Surviving Translation takes an in-depth look at the ethics of translation – focusing specifically on the traumatic experiences of female migrants.  Starting with Charlotte Bosseaux’s research, Film Director, Cinematographer and Editor, Ling Lee then captured intimate conversations with migrants and language professionals – weaving these together with poetic and evocative imagery to create an informative and moving study of this unexamined subject. 

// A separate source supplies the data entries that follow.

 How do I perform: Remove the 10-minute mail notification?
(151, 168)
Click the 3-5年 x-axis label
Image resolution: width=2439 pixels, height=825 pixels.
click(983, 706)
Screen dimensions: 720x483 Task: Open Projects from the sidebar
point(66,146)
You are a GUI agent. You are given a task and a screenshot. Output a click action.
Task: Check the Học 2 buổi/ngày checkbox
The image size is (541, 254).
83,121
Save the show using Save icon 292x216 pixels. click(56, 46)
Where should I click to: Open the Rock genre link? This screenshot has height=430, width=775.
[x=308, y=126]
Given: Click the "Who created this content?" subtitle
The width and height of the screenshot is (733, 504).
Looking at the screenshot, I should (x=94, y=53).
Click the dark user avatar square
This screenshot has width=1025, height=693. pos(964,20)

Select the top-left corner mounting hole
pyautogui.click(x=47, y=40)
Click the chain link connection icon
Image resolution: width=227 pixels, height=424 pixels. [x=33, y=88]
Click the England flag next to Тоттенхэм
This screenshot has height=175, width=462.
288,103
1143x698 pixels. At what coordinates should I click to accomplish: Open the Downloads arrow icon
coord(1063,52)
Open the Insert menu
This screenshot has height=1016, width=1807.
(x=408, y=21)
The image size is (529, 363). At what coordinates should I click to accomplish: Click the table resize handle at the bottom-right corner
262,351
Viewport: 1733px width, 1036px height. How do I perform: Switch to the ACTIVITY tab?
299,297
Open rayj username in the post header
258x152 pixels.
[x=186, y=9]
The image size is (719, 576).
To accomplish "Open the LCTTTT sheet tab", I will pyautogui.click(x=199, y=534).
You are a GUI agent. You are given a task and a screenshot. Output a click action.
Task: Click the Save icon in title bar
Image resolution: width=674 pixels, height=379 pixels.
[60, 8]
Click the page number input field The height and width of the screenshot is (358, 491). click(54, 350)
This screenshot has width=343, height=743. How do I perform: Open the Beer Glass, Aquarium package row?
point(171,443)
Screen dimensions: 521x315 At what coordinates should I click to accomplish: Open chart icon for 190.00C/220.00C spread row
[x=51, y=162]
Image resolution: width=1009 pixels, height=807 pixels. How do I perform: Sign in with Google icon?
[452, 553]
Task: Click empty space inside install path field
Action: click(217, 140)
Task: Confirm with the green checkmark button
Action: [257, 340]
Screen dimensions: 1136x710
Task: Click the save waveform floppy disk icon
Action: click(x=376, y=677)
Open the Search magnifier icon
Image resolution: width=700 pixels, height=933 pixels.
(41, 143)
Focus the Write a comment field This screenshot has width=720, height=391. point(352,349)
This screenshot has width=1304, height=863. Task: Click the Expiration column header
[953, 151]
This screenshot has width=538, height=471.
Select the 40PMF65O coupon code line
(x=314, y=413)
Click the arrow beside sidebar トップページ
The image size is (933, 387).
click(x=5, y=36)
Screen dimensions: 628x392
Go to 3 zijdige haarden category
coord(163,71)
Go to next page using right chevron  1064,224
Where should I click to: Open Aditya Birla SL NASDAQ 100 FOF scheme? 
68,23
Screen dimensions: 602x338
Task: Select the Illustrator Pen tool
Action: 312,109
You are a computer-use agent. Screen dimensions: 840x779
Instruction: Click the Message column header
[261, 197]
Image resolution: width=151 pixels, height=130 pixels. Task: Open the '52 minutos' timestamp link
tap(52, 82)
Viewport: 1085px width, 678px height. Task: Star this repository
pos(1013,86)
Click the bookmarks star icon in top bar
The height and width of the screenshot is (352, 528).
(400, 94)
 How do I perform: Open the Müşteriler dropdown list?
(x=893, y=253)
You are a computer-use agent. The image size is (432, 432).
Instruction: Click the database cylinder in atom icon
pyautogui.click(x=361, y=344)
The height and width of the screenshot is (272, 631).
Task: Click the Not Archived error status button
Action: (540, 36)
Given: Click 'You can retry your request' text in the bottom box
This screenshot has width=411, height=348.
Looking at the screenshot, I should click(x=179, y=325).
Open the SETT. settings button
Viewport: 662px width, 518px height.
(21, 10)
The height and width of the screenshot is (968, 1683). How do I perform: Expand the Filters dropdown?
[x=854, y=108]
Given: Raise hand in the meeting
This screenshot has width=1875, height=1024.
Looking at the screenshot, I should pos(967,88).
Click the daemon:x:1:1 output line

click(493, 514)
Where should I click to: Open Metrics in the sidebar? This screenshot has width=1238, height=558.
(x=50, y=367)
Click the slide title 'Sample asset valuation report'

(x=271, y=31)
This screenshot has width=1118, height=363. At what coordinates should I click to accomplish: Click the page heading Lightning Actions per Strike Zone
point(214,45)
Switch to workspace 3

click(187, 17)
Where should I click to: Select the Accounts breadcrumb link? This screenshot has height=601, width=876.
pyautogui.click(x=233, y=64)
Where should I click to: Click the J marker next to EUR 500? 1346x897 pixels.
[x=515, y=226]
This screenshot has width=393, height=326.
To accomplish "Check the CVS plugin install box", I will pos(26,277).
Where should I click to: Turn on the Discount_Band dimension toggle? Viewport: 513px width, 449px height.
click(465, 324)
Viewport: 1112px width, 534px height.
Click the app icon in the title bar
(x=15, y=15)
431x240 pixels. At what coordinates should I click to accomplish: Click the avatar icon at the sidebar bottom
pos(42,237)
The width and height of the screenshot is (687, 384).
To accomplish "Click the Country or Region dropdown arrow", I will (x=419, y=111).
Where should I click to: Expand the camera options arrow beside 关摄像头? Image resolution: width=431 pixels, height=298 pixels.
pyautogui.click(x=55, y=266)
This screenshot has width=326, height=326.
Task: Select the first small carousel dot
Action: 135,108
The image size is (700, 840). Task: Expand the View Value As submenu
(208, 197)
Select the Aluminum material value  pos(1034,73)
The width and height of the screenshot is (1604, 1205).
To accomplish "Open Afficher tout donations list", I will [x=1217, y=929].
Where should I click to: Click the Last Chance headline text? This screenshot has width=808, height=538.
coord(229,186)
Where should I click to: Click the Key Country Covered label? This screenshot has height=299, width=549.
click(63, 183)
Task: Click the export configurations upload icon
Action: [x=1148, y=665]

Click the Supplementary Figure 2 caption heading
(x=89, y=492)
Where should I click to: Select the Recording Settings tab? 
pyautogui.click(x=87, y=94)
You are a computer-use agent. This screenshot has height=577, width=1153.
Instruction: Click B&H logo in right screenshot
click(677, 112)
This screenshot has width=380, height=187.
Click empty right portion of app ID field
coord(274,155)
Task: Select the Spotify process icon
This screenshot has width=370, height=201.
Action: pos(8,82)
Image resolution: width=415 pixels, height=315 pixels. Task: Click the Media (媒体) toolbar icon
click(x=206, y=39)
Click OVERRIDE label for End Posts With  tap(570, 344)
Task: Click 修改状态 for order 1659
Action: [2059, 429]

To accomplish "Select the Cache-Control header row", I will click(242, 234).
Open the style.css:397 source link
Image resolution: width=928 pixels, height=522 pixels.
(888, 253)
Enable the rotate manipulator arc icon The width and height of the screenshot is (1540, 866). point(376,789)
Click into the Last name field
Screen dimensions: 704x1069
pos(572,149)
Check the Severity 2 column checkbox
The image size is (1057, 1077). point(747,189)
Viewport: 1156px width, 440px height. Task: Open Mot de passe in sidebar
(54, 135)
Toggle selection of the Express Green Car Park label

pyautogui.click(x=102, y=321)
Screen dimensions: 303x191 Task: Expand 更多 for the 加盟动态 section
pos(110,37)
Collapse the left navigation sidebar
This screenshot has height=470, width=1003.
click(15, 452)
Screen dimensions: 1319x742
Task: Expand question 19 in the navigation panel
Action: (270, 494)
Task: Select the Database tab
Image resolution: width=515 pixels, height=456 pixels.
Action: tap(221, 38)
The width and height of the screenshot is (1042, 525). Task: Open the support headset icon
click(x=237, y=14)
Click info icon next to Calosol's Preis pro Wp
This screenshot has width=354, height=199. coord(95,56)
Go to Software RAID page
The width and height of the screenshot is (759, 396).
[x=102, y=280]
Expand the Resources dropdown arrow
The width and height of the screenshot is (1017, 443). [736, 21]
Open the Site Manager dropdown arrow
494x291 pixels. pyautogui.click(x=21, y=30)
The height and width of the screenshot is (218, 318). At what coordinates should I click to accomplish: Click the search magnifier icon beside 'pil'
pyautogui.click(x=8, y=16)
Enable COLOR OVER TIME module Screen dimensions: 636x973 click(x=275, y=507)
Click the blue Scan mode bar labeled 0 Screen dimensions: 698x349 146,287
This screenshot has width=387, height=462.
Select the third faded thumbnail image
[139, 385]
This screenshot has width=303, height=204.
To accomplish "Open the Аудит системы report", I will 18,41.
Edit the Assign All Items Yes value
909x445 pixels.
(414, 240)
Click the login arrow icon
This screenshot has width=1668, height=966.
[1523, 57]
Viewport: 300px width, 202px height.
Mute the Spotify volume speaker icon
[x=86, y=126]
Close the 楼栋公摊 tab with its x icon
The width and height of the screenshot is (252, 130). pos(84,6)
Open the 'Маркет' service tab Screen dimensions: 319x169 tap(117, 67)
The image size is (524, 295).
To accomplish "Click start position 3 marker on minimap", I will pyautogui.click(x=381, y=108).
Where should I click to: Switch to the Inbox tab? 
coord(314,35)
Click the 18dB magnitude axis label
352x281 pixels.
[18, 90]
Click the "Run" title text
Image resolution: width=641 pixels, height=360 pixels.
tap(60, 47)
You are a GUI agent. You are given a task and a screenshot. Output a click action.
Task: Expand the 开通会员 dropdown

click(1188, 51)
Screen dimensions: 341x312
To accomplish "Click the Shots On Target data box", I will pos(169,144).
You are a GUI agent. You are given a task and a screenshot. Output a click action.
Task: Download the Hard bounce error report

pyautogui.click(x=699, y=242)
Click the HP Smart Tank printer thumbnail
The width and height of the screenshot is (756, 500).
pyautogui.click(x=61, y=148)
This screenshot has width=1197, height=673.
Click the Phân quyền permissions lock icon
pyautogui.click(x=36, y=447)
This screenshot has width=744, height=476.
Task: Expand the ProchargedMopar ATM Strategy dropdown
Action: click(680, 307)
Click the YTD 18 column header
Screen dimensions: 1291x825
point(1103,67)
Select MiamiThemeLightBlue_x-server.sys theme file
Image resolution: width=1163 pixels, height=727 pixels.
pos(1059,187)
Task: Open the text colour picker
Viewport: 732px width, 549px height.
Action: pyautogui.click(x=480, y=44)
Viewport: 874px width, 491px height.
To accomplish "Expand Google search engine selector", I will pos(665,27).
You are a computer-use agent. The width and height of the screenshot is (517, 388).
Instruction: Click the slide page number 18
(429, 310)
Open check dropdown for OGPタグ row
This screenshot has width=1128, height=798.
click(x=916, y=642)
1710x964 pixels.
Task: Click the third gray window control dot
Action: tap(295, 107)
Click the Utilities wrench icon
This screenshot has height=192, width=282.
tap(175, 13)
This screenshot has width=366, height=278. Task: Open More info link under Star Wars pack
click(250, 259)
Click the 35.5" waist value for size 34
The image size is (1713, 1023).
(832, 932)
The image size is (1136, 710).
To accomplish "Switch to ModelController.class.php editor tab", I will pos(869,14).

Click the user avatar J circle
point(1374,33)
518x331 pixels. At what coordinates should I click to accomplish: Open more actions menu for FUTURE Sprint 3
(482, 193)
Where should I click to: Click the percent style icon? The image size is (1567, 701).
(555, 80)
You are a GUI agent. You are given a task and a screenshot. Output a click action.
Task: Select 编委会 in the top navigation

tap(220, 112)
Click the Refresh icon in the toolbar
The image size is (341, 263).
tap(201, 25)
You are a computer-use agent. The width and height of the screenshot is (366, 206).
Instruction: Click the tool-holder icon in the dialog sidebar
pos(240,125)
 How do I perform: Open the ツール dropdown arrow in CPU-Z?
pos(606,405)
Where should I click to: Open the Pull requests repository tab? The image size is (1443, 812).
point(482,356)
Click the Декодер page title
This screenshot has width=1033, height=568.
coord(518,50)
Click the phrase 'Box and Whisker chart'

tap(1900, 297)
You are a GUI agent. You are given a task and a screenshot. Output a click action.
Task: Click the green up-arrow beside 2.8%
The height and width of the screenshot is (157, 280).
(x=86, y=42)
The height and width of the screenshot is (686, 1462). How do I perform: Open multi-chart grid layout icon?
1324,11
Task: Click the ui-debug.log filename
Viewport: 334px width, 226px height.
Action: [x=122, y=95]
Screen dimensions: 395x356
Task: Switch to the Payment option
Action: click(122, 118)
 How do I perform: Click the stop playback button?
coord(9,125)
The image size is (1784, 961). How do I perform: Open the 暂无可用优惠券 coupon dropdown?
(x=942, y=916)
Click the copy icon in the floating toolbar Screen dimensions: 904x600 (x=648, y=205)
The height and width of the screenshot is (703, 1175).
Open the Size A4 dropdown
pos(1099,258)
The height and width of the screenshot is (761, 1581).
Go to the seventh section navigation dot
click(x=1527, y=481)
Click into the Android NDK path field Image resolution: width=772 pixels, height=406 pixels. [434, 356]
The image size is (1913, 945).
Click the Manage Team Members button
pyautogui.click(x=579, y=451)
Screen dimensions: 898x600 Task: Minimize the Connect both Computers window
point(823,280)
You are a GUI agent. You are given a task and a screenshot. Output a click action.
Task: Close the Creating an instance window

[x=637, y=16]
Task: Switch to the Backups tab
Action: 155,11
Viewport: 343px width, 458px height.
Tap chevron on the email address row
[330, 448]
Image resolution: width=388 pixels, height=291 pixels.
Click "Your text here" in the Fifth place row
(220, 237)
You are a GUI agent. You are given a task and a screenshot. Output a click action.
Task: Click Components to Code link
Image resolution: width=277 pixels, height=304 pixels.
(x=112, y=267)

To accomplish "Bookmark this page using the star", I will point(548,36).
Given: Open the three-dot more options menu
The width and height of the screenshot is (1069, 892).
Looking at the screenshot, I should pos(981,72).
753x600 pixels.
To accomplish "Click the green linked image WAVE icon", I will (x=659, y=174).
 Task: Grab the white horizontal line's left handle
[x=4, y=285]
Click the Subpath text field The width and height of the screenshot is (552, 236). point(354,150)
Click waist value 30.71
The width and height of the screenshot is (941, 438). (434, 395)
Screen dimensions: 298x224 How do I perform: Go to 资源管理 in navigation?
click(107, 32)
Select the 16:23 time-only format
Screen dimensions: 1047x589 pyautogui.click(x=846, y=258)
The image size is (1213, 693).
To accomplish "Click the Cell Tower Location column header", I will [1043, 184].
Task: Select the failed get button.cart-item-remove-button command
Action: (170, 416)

We filmed between April and September 2022. Each interview gave us more insight into the importance of translation and interpreting when conveying the voices of women who have faced traumatic situations. The women who are sharing their stories are extremely brave and we’re very grateful for their willingness to talk to us. We’ve also interviewed interpreters and translators about their work in the context of GBV. 

 

Synopsis: 
Rejeen Musa was working as a subtitler on ‘Surviving Translation’ when the words she was translating began to unlock painful memories from her own past. As a female Kurdish migrant and a translator, Rejeen became the lens through which the film explores the trauma and life-altering consequences of mistranslation. In addition to Rejeen, the film captures testimonies from women who fled their homelands in the hope of building a new life in the UK. They speak candidly of the dangers and gender-based violence they suffered in their past and the arduous journeys they undertook to escape. They explain that – even after arriving in the UK – they need to communicate via an interpreter to secure medical care and apply for asylum; a process which causes them to relive past traumas and recurring unequal power dynamics. With their futures held in the balance – they must speak via a complete stranger who may or may not have their best interest at heart. To further illuminate this largely unexamined subject, the film also presents testimonies from interpreters, subtitlers and translators who describe the – sometimes harrowing – challenges that they themselves face. Raw testimony, poetic imagery, and academic research coalesce in this unique meditation on translation, isolation, and the meaning of ‘home’.